Nasci em um tempo em que a maioria dos jovens
haviam perdido a crença em Deus, pela mesma razão que os seus maiores a haviam
tido - sem saber porquê. E então, porque o espírito humano tende naturalmente
para criticar porque sente, e não porque pensa, a maioria desses jovens
escolheu a Humanidade para sucedâneo de Deus. Pertenço, porém, àquela espécie
de homens que estão sempre na margem daquilo a que pertencem, nem vêem só a
multidão de que são, senão também os grandes espaços que há ao lado. Por isso
nem abandonei Deus tão amplamente como eles, nem aceitei nunca a Humanidade.
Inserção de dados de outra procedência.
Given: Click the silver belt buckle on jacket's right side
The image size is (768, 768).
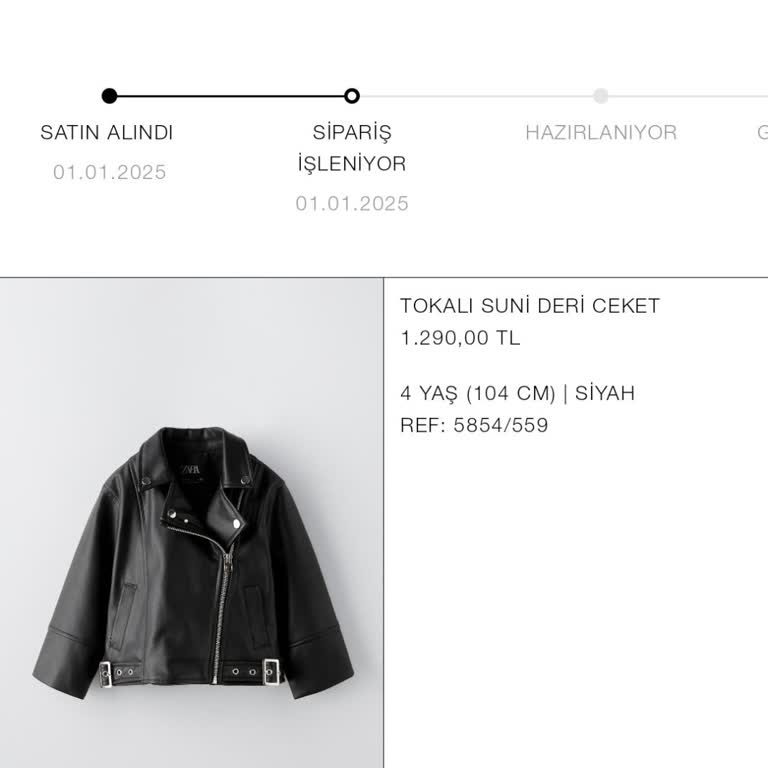Looking at the screenshot, I should (272, 671).
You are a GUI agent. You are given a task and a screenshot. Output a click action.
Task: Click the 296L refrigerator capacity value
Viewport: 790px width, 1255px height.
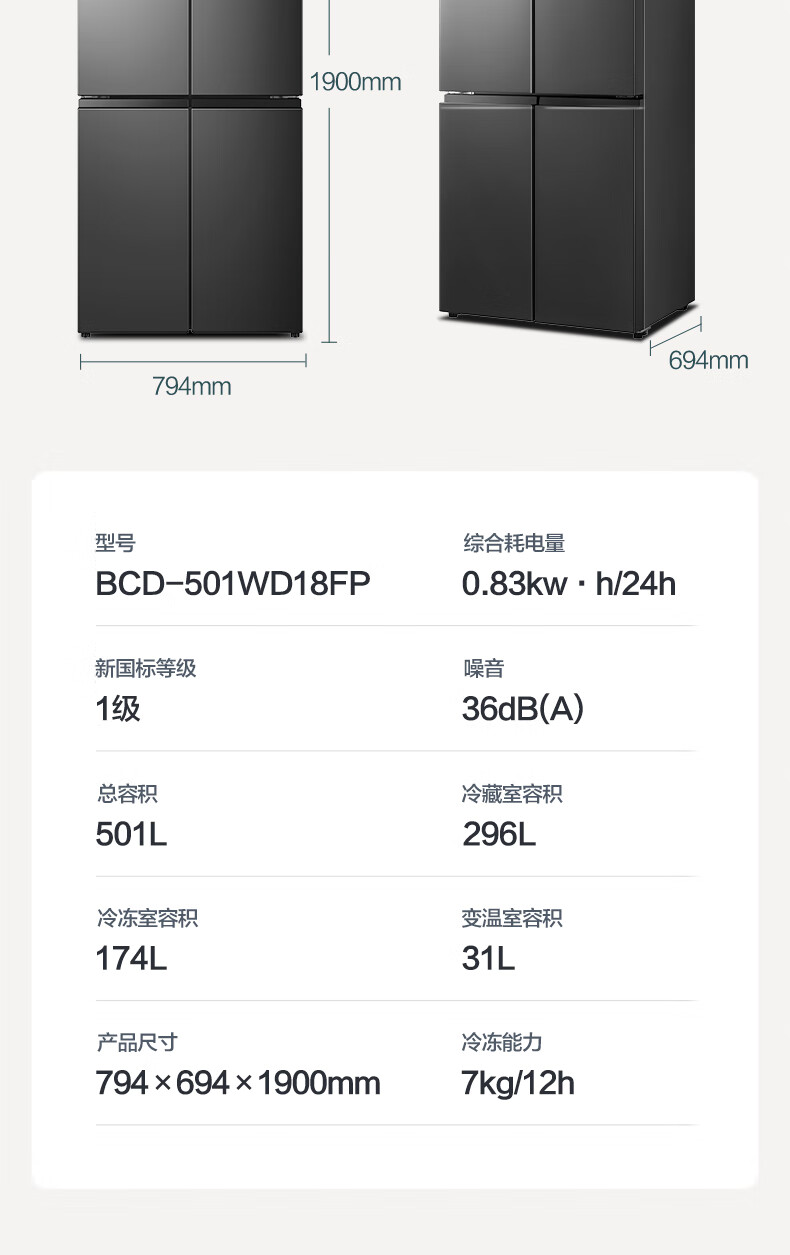click(499, 834)
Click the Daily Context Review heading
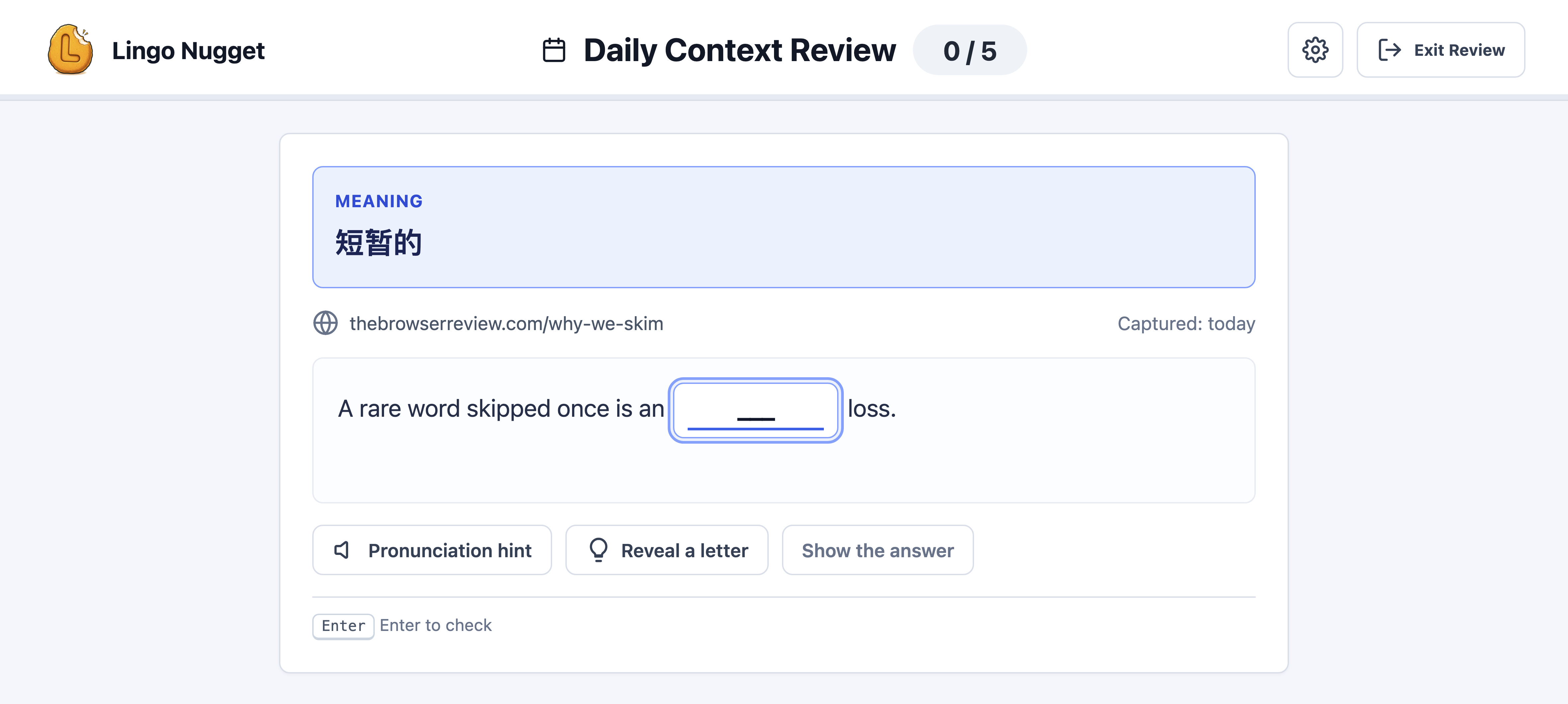The height and width of the screenshot is (704, 1568). 739,50
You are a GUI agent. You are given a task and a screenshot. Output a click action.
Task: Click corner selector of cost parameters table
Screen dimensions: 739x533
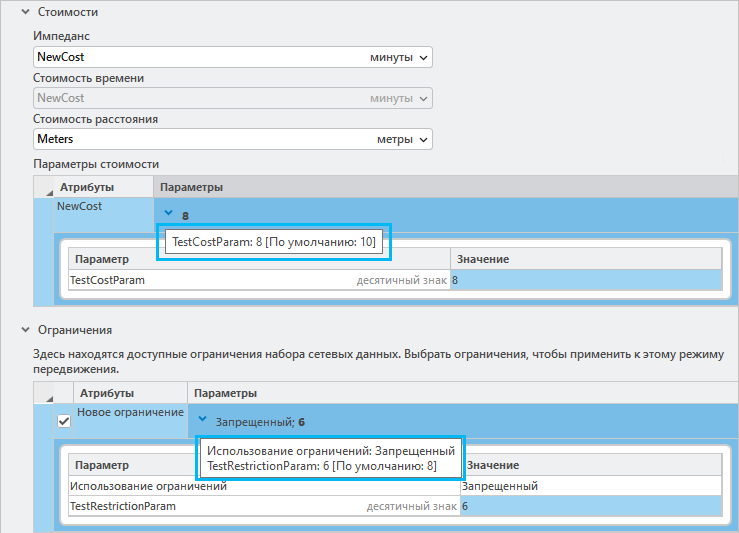[43, 188]
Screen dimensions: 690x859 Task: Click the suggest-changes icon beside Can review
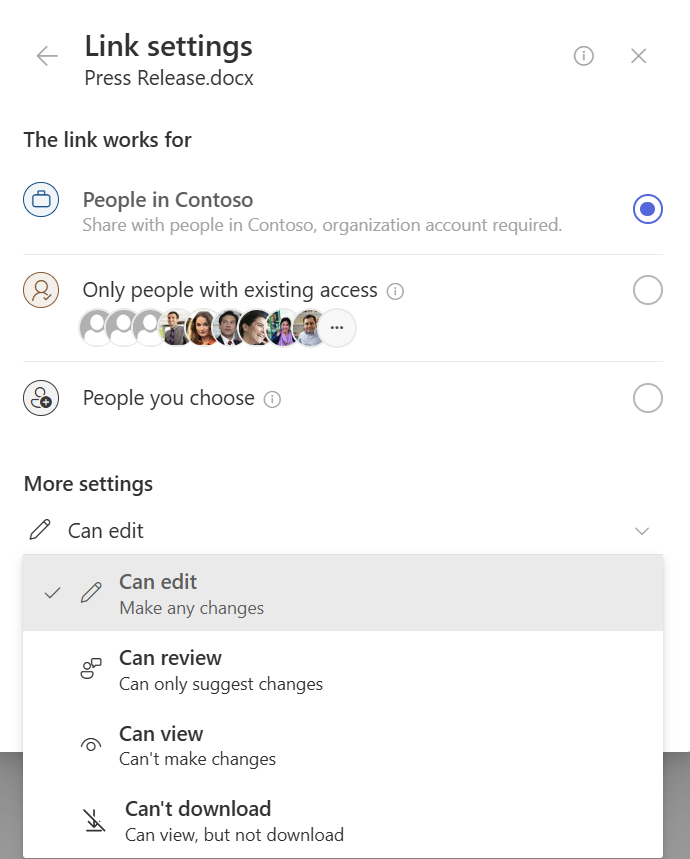pyautogui.click(x=93, y=669)
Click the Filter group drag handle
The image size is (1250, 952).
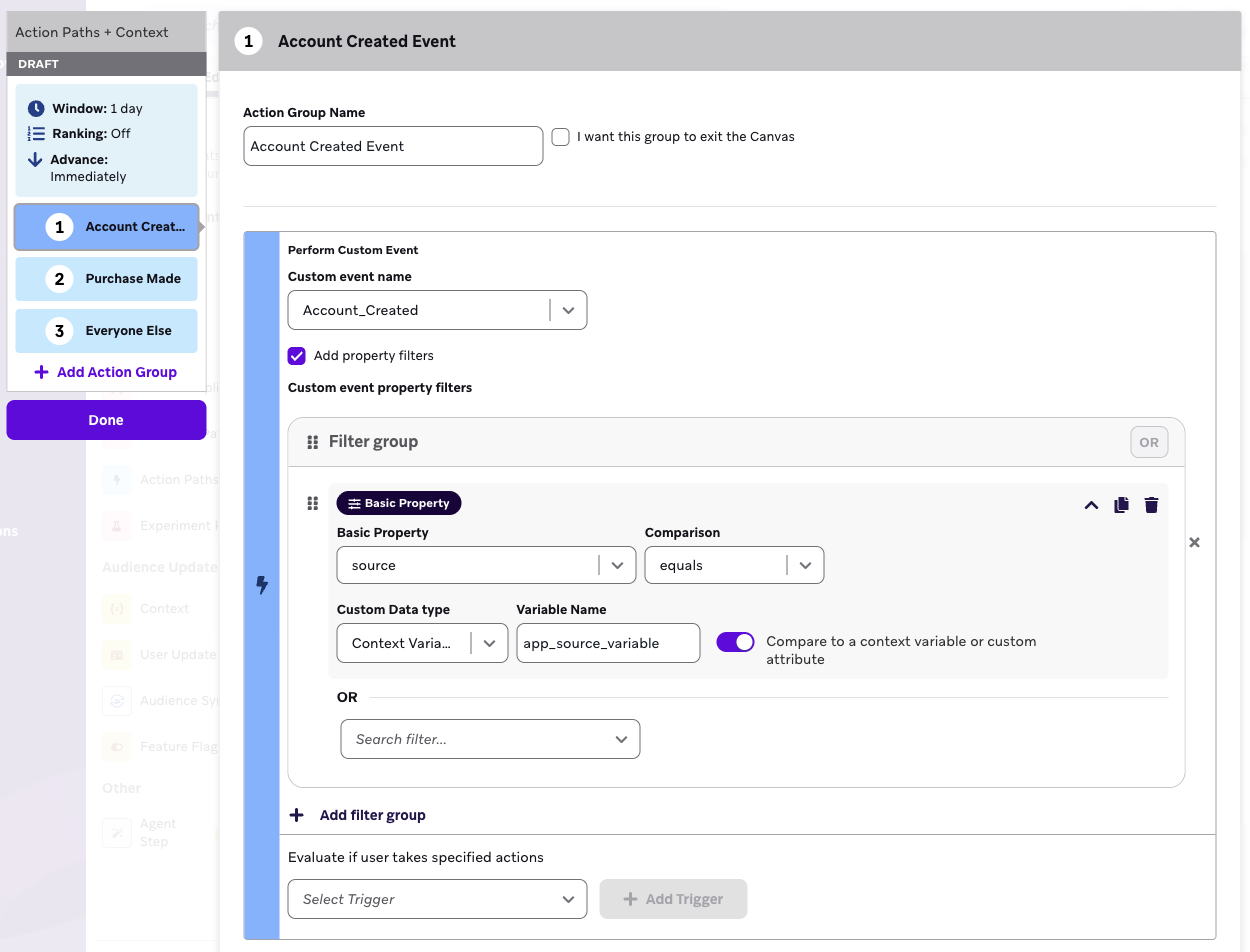coord(312,442)
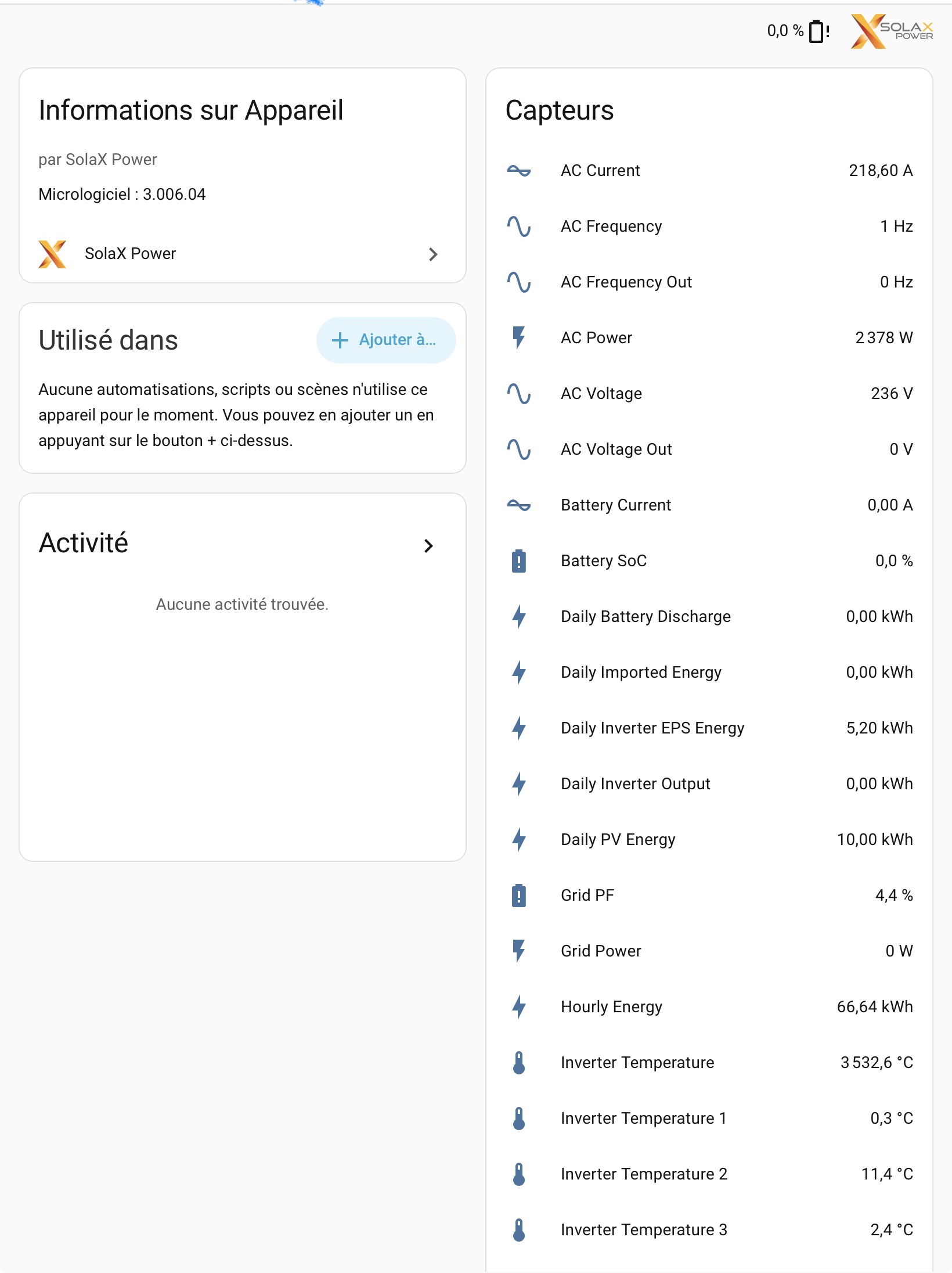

Considerei que Deus, sendo improvável, poderia ser, podendo pois dever ser
adorado; mas que a Humanidade, sendo uma mera ideia biológica, e não
significando mais que a espécie animal humana, não era mais digna de adoração
do que qualquer outra espécie animal. Este culto da Humanidade, com seus ritos
de Liberdade e Igualdade, pareceu-me sempre uma revivescência dos cultos
antigos, em que animais eram como deuses, ou os deuses tinham cabeças de
animais.
* Autor Bernardo Soares
* Bernardo Soares é considerado, pelo próprio Fernando Pessoa, um semi-heterónimo, porque, como explicou, "não sendo a personalidade minha, é, não diferente da minha, mas uma simples mutilação dela. Sou eu menos o raciocínio e a afectividade."